Chi siamo quando la stella grazie alla quale scintilliamo non c’è più? Possiamo comunque brillare di una luce nostra? Cosa s’aspettano le persone da noi? Come fare a non cedere sotto al carico di tali aspettative e di una responsabilità che – magari per paura – non vogliamo accettare? Steve Rogers/Captain America non c’è più, e sia Bucky che Sam devono cercare la propria strada e adattarsi a un mondo senza di lui: sul primo pesa lo scomodo e imbarazzante passato da spietato assassino; sul secondo il fatto di essere un uomo afroamericano chiamato a rappresentare un Paese che non lo rappresenta.

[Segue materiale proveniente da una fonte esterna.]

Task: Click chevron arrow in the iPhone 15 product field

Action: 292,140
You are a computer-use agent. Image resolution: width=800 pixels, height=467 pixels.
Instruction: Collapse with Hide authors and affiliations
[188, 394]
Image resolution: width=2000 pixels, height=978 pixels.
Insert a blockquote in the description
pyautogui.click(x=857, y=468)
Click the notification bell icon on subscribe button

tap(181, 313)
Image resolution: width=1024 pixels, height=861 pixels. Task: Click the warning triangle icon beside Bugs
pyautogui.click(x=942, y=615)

Sebastian Stan dà vita in modo sublime ai tormenti e dolori del (non più tanto) giovane Bucky, e comunque lo si conci – col capello lungo, col capello corto, con la tutina, col giubbotto di pelle – è d’una bonaggine al limite dell’illegalità. Se avete già lì pronta l’accusa di un mio presunto razzismo, vi fermo subito e butto la carta dell’abilismo: il Soldato d’Inverno è privo del braccio sinistro e al suo posto ne ha uno bionico, dunque per quanto mi riguarda la gara della suscettibilità può dichiararsi chiusa. Torniamo ad argomenti più lieti e interessanti, ossia a Sebastian Stan: da persona sensibile all’estetica, chiaramente l’avevo già notato e apprezzato in quel ricettacolo di fighi che era Gossip Girl.

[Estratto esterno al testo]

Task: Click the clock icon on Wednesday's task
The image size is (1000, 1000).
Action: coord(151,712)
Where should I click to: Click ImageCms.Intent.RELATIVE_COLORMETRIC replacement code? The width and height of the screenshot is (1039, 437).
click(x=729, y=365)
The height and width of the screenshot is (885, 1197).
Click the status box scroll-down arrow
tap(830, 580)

Stan era Carter Baizen, ennesimo ragazzotto ricco, inquieto, problematico, fighissimo, che incomincia gigioneggiando con Blair Waldorf (Leighton Meester, con la quale pare abbia avuto un flirt “reale”) e finisce per stare con Serena van der Woodsen (Blake Lively). Faccetta da schiaffi, labbro (carnoso) perennemente imbronciato, attitudine strafottente: ai tempi avremmo scommesso sulla sua carriera? Forse no, eppure il ragazzo – romeno naturalizzato statunitense, classe 1982 – è andato oltre le penthouse dell’Upper East Side e ha preso a macinare un film via l’altro: Il cigno nero di Darren Aronofsky; La truffa dei Logan di Steven Soderbergh; Dove eravamo rimasti di Jonathan Demme; Sopravvissuto – The Martian di Ridley Scott; Tonya di Craig Gillespie; tre Captain America; due Avengers. Nell’ultimo anno ha messo a segno Era mio figlio di Todd Robinson, insieme a Christopher Plummer, William Hurt, Ed Harris e Samuel L. Jackson; Le strade del male di Antonio Campos, con Bill Skarsgård, Riley Keough, Tom Holland, Mia Wasikowska e Robert Pattinson (su Netflix); Monday di Argyris Papadimitropoulos, in coppia con Denise Gough; The 355 di Simon Kinberg, dove divide la scena con Jessica Chastain, Lupita Nyong’o, Diane Kruger e Penélope Cruz.
Tradotto, guai dare per scontato uno che nel 2009 si giocava anche le mutande al tavolo da poker in una serie a torto considerata molto stupida (parentesi malinconica: non vi manca quella leggerezza? Non rimpiangete gli outfit milionari e sfacciati di Blair e Serena, che non offendevano nessuno?). Dodici anni dopo, potreste ritrovarvi a fare il conto alla rovescia delle ore che vi separano dal venerdì sera, quando v’accovaccerete sul divano con la vostra tuta anti-sesso a salivare davanti al nuovo episodio di The Falcon and the Winter Soldier. Sebastian Stan vale l’aperitivo con gli amici a cui c’hanno costretti a rinunciare? Fosse per me vi direi di sì, ma il mio – ormai si sa – è un giudizio totalmente di parte: ancora non so se A Star Is Born sia un bel film o meno, ovvio che tra uno spritz e gli occhi blu del Soldato d’Inverno sceglierò sempre i secondi.